From the entries below, retype only the lines from the one with "Click the 确定 button" through the one with "You are a GUI", exactly as written.

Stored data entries

>>>>>

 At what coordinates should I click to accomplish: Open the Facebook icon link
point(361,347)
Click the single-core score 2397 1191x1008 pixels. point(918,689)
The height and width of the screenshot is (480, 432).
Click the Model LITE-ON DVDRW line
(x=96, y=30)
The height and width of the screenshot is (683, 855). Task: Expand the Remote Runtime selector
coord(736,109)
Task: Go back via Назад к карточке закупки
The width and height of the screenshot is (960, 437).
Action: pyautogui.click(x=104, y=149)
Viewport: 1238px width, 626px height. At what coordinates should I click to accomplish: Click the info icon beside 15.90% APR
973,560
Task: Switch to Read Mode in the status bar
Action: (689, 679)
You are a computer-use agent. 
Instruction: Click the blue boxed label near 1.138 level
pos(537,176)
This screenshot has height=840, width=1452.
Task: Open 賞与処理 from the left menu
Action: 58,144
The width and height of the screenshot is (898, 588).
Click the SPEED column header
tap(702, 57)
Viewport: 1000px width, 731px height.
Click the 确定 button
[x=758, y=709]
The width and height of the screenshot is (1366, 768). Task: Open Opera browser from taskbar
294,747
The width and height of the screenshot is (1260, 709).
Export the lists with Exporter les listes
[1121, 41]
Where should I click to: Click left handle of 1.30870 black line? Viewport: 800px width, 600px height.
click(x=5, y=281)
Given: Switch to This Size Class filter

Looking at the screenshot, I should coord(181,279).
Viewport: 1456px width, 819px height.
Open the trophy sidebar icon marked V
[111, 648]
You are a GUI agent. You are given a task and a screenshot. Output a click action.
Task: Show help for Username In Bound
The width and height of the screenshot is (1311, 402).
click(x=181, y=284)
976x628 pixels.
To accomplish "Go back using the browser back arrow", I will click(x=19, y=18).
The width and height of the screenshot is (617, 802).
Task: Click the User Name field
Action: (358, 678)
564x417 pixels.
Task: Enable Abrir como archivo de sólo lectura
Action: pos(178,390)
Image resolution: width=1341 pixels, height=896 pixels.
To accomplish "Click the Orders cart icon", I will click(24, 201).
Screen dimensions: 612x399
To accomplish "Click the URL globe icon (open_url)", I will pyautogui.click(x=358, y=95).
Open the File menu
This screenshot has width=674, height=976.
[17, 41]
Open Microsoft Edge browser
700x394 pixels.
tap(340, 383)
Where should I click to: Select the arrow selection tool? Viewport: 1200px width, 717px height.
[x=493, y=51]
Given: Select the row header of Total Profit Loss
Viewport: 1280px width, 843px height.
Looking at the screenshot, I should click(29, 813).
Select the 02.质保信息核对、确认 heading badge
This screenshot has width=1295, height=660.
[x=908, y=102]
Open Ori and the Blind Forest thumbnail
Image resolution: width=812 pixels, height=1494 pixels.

<<<<<

= EXPECTED ANSWER =
Click the 确定 button
[x=758, y=709]
The width and height of the screenshot is (1366, 768). Task: Open Opera browser from taskbar
294,747
The width and height of the screenshot is (1260, 709).
Export the lists with Exporter les listes
[1121, 41]
Where should I click to: Click left handle of 1.30870 black line? Viewport: 800px width, 600px height.
click(x=5, y=281)
Given: Switch to This Size Class filter

Looking at the screenshot, I should coord(181,279).
Viewport: 1456px width, 819px height.
Open the trophy sidebar icon marked V
[111, 648]
You are a GUI agent. You are given a task and a screenshot. Output a click action.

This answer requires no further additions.